Model training using CrossEntropy loss function and Adam optimized with learning rate = 0.001.

In [12]:
criterion = nn.CrossEntropyLoss()
optimizer = optim.Adam(model.parameters(), lr=0.001)

num_epochs = 50
for epoch in range(num_epochs):
    model.train()
    epoch_loss = 0
    for texts, labels in train_loader:
        outputs = model(texts)
        loss = criterion(outputs, labels)
        
        optimizer.zero_grad()
        loss.backward()
        optimizer.step()
        
        epoch_loss += loss.item()
    
    print(f'Epoch [{epoch+1}/{num_epochs}], Loss: {epoch_loss / len(train_loader):.4f}')
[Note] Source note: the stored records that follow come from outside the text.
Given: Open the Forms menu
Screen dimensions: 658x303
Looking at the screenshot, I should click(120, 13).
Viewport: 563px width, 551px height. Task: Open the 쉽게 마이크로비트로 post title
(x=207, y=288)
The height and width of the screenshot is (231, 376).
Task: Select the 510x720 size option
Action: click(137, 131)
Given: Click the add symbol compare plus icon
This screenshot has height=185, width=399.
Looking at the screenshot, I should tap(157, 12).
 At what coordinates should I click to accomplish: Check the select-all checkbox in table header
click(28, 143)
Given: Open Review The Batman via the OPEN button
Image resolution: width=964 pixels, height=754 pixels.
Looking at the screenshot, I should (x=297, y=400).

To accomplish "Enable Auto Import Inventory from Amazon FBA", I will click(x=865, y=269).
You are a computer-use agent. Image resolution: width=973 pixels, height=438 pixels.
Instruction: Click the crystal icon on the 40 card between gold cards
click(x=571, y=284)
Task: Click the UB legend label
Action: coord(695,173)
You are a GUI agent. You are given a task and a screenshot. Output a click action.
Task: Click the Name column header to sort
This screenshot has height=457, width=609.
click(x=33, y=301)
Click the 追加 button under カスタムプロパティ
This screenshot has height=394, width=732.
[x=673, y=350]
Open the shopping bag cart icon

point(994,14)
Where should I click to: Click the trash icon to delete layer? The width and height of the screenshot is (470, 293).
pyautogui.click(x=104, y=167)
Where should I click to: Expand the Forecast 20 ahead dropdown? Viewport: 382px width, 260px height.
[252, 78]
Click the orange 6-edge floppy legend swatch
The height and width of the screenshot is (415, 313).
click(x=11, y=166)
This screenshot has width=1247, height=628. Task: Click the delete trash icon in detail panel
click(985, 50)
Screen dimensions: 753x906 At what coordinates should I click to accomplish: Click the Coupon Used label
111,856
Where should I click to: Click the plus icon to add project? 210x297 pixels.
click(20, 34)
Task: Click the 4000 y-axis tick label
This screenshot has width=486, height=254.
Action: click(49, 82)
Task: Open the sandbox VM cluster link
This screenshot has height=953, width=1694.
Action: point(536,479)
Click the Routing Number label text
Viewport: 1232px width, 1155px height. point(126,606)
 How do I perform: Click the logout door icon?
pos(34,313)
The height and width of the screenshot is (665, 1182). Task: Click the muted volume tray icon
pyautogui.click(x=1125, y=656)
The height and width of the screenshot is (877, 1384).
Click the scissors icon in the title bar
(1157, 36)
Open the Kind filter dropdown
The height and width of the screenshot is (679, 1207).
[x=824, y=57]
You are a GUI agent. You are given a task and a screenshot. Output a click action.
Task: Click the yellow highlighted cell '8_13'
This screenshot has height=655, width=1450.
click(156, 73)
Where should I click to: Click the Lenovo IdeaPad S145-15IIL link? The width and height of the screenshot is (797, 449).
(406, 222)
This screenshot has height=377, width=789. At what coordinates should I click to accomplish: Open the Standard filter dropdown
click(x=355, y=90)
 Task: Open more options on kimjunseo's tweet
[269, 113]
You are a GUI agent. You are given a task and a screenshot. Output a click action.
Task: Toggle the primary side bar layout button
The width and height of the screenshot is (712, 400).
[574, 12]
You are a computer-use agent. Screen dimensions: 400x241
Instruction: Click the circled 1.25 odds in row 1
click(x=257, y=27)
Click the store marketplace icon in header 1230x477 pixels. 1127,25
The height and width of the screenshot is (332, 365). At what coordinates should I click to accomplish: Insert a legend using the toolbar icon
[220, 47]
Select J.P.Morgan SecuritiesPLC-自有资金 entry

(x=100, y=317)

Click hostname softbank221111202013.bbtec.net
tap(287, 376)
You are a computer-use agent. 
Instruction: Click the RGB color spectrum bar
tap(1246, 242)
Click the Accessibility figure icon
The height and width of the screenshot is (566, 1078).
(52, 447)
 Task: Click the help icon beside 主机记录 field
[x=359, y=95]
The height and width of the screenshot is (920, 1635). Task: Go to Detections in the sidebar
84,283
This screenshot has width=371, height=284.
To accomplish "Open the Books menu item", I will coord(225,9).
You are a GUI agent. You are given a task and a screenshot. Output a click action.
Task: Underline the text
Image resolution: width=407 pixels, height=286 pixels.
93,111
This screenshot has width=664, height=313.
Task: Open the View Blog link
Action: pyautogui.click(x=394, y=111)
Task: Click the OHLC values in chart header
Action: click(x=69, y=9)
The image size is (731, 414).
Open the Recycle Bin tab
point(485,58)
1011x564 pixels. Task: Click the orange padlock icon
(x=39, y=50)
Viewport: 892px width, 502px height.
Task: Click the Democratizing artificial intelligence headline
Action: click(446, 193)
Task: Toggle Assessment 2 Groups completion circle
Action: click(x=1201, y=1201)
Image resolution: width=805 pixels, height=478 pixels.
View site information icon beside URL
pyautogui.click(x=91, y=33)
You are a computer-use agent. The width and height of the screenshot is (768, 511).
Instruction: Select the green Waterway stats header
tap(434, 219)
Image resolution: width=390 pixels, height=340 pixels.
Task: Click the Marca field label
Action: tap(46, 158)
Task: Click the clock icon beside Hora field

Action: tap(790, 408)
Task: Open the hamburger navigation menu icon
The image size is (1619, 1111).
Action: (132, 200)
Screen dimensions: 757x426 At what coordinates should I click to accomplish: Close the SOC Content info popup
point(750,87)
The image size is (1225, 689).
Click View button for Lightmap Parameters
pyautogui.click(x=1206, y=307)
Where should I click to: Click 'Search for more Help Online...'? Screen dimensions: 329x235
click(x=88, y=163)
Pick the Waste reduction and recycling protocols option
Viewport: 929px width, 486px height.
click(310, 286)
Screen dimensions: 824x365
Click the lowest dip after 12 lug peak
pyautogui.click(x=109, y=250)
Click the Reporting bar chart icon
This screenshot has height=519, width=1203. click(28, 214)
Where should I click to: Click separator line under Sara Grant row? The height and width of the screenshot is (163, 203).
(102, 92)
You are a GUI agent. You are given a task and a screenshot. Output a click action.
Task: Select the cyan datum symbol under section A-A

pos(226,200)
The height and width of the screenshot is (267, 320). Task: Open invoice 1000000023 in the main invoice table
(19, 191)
Epoch [1/50], Loss: 1.6270
Epoch [2/50], Loss: 1.5479
Epoch [3/50], Loss: 1.4791
Epoch [4/50], Loss: 1.3814
Epoch [5/50], Loss: 1.2506
Epoch [6/50], Loss: 1.0887
Epoch [7/50], Loss: 0.8852
Epoch [8/50], Loss: 0.7070
Epoch [9/50], Loss: 0.5671
Epoch [10/50], Loss: 0.4264
Epoch [11/50], Loss: 0.2953
Epoch [12/50], Loss: 0.2091
Epoch [13/50], Loss: 0.1489
Epoch [14/50], Loss: 0.1118
Epoch [15/50], Loss: 0.1021
Epoch [16/50], Loss: 0.1075
Epoch [17/50], Loss: 0.0628
Epoch [18/50], Loss: 0.0391
Epoch [19/50], Loss: 0.0267
Epoch [20/50], Loss: 0.0200
Epoch [21/50], Loss: 0.0390
Epoch [22/50], Loss: 0.0836
Epoch [23/50], Loss: 0.0284
Epoch [24/50], Loss: 0.0176
Epoch [25/50], Loss: 0.0112
Epoch [26/50], Loss: 0.0090
Epoch [27/50], Loss: 0.0078
Epoch [28/50], Loss: 0.0068
Epoch [29/50], Loss: 0.0061
Epoch [30/50], Loss: 0.0055
Epoch [31/50], Loss: 0.0050
Epoch [32/50], Loss: 0.0045
Epoch [33/50], Loss: 0.0041
Epoch [34/50], Loss: 0.0038
Epoch [35/50], Loss: 0.0035
Epoch [36/50], Loss: 0.0032
E

In [14]:
model.eval()
correct = 0
total = 0
with torch.no_grad():
    for texts, labels in test_loader:
        outputs = model(texts)
        _, predicted = torch.max(outputs.data, 1)
        total += labels.size(0)
        correct += (predicted == labels).sum().item()

accuracy = 100 * correct / total
print(f'Accuracy: {accuracy:.2f}%')

Accuracy: 58.43%


When using 50 epochs, the model achieves an accuracy of 58.43% on the test set.